Carrie is a member of PCBA and the Arizona Women Lawyer’s Association. She is on the Board of several organizations including Growth Partners of Arizona, which offers loans to other nonprofit organizations, and she is on the Board of her daughter’s theater. Along with her busy practice, Carrie volunteers pro bono to teach people at the PCBA’s adult guardianship classes. She has, throughout her career organized free clinics to assist people with adult guardianships. She regularly teaches CLE to the legal community through PCBA and the Arizona State Bar on adult guardianships and elder law. She has been on the volunteer panel with Southern Arizona Legal Aid since 2003 and taken six direct representation pro bono cases between 2004-2016. Recently she has done a lot of volunteering for minor guardianship classes and clinics after being recruited by the Kinship and Adoption Resources (KARE) workers at a local Court Night. With these classes and one-on-one clinics, she can positively help out families and children, by assisting people through a complicated legal system to keep kids with family members, such as aunts and uncles and grandparents. In 2018, Carrie volunteered for 8 clinics and classes and in 2019, she has already volunteered for 18 as of the end of September! She has an excellent work ethics, is always on time, very empathetic with clients, and very knowledgeable. She will step in last minute in a crisis of scheduling and she loves volunteering and mentoring young attorneys and law students. She finds it gratifying to help the family members who are trying to do so much positive good for the kids in their families despite the parents’ struggles with addiction, jail, and deportation.

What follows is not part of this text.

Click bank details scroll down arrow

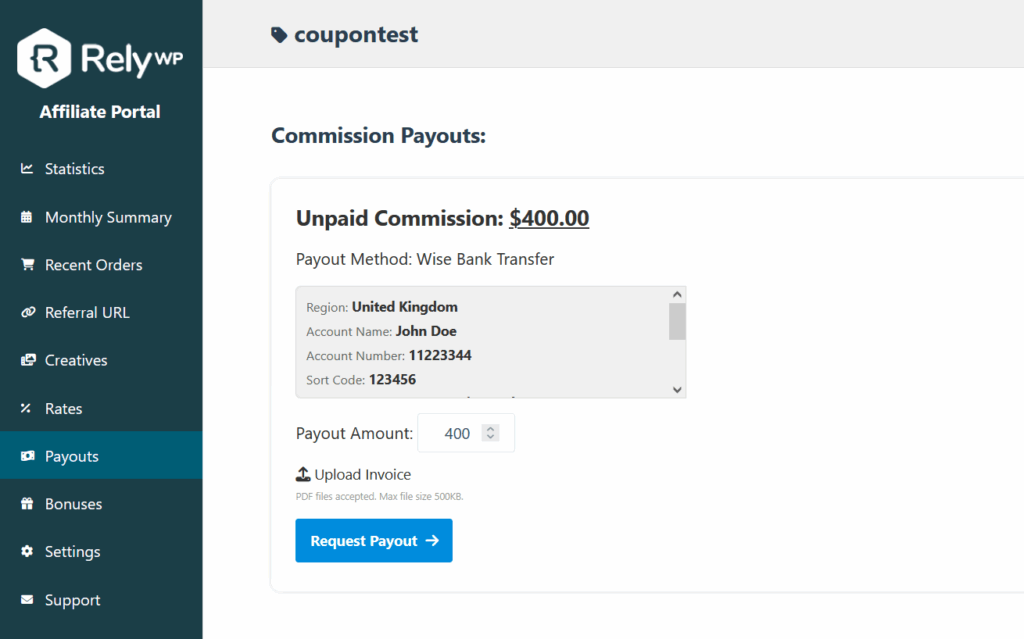pos(677,390)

Carrie and her husband, a retired Tucson Police Department officer, have two children, a fifteen year old son and an eleven year old daughter. Her son is interested in a career in aviation and has started taking flight classes at the airport, with plans to attend the University of North Dakota. Her daughter is very active in musical theater. They have two dogs and two cats and Carrie’s hobbies include Orange Theory, University of Arizona basketball, and reading, mostly novels. One of her favorite novels is The Awakening by Kate Chopin. Nothing cheers Carrie up like University of Arizona basketball!